*Problem 1*:
In the blog post about recording an audiobook, what is the title of the writer's book?
*Problem 2*:
Write the next part of the blog post about recording an audiobook, picking up right after its final sentence.

*Provided passage*:

○ ○ ○

“Refuse to accept apparent delay and detour as anything other than the perfect path.” —U.S. Andersen
Despite rumors to the contrary, I still feel like unflavored gelatin from time to time. I had one of those days this Tuesday. I was in Grand Haven, Michigan recording the audio version of my book, Living Big, at a fancy-schmancy studio owned by Amazon.com.
My flight had been delayed so I got in late the night before, I had to show up bright and early, I had a headache and the producer was quick to point out my glaring inability to pronounce such words as Dostoyevsky and joie de vivre.
Now, I know good and well that the only thing wrong in this situation was my attitude and my grumpy thoughts, but like a squid, I kept squirting out that woe-is-me ink that puts up a smoke screen between me and my highest intention, which is unceasing joy.
Finally, after leaving the studio and being unable to even muster the energy to walk very far along the gorgeous Lake Michigan beaches (I didn’t even leave my normal beach affirmation.), I returned to my hotel room and went to bed.

○ ○ ○

*Raw data*:
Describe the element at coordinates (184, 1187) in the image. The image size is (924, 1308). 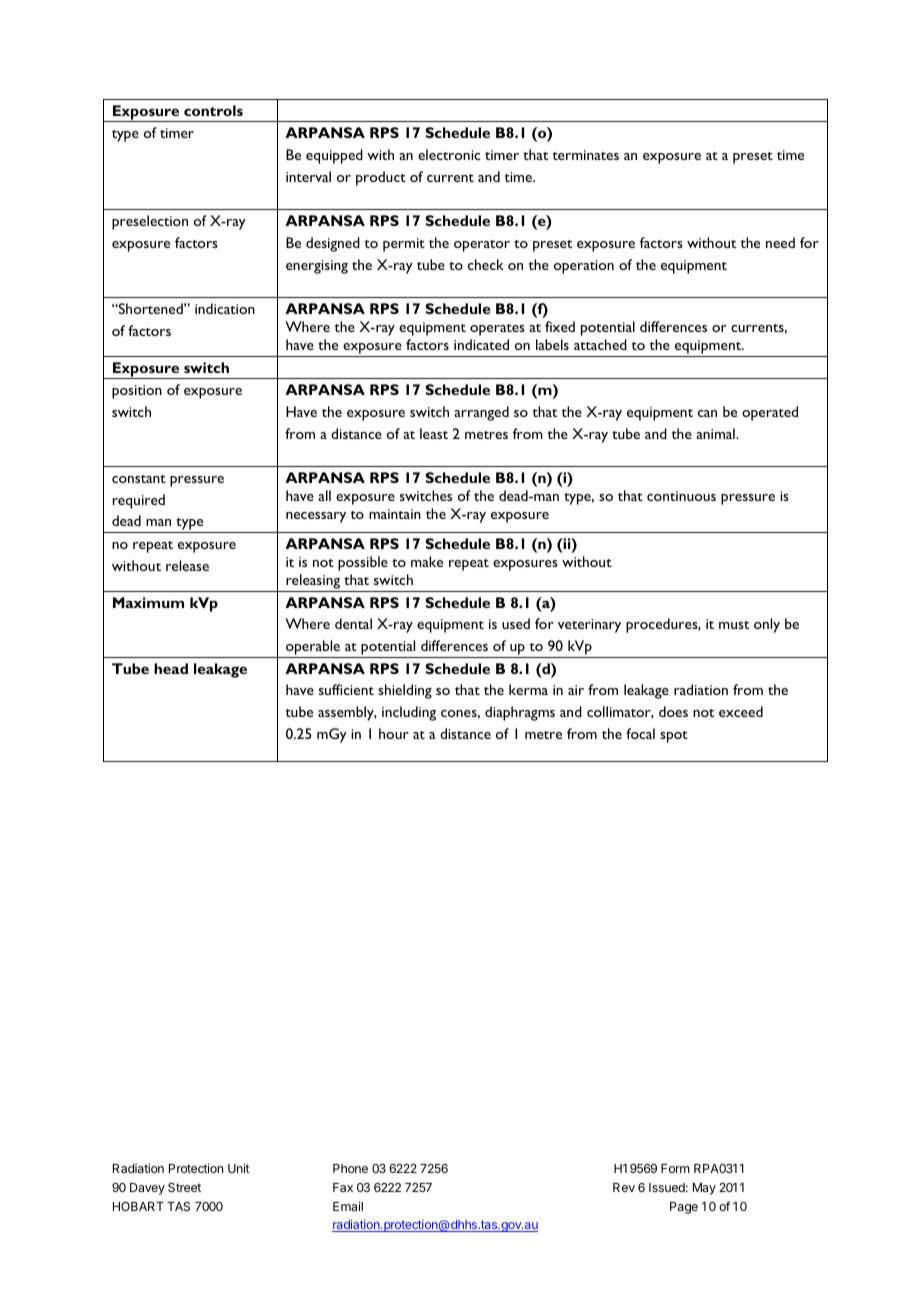
I see `Street` at that location.
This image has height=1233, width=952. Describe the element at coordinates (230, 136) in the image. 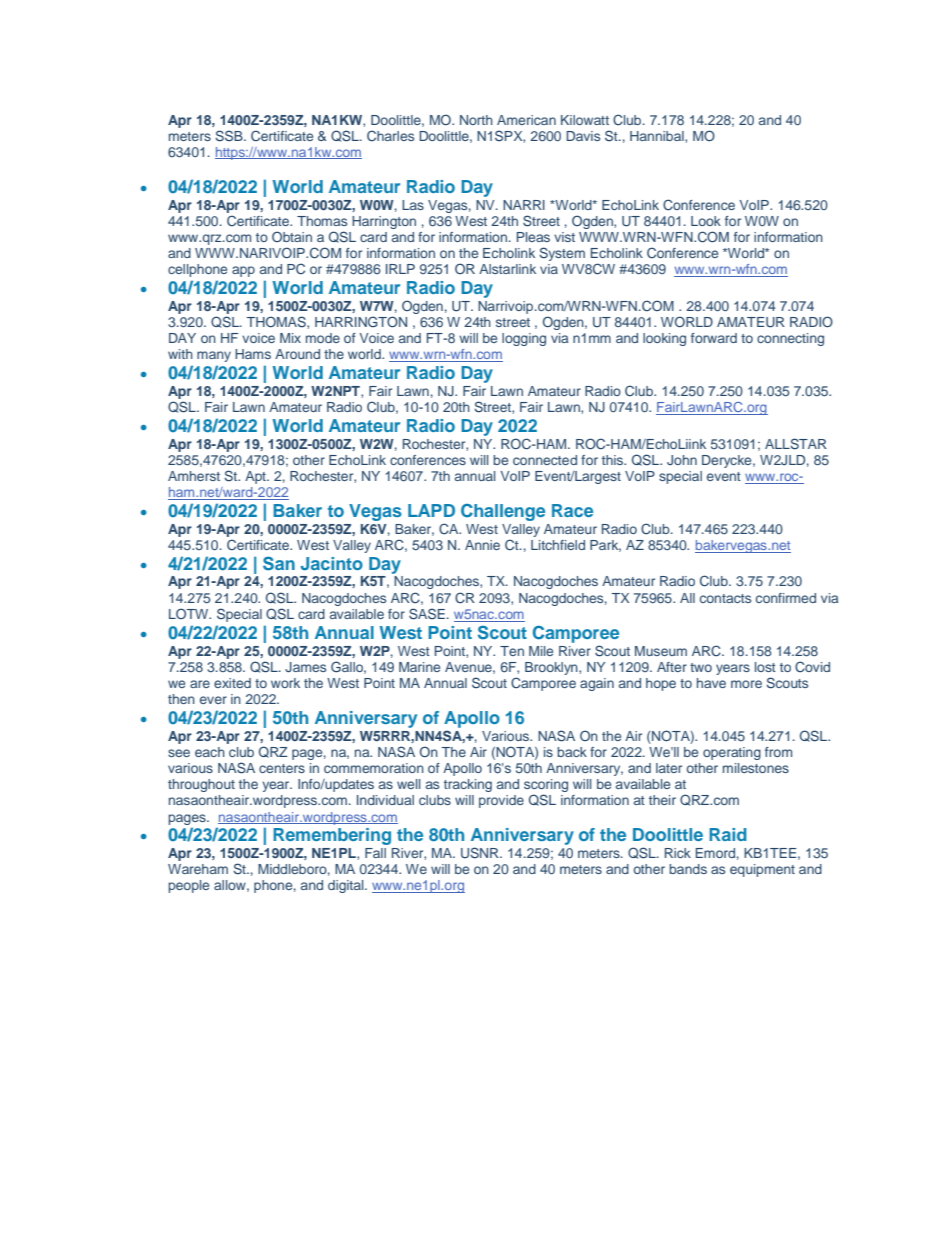

I see `SSB` at that location.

○ ○ ○

*Response 1*:
Living Big

*Response 2*:
I woke up the next day feeling bright and sunny and was even grateful for the horrible, terrible, no good, very bad day.
Here’s why it was the best thing to ever happen to me:
1. It made me achingly aware of how far I’ve come. Being disgruntled used to be way of life for me. Going back there for a little peek confirmed to me that it’s not much fun. And it made me appreciate even more that my life is now heading in a new direction.
2. I was able to be kind to myself in spite of it all. Okay, so I had a less than stellar day. So what? I used my magic words (“It’s okay!”) and shrugged it off as the perfect unfoldment and realization (see point 1) that I’m on the right path.
3.Lastly, I finally learned how to pronounce my favorite word: Joie de vivre, a French word that pretty much describes my life now that I’ve officially broken up with discontent and grumpiness.
Pam Grout is the author of 17 books including E-Squared: 9 Do-it-Yourself Energy Experiments that Prove Your Thoughts Create Your Reality and the just-released sequel, E-Cubed, 9 More Experiments that Prove Mirth, Magic and Merriment is your Full-Time Gig.
You are and always will be my hero.
Thank you for changing the trajectory of so many of our lives. I share your books with anyone who will listen!
Sent from my iNim
“Relax. We’re all crazy. It’s not a competition.”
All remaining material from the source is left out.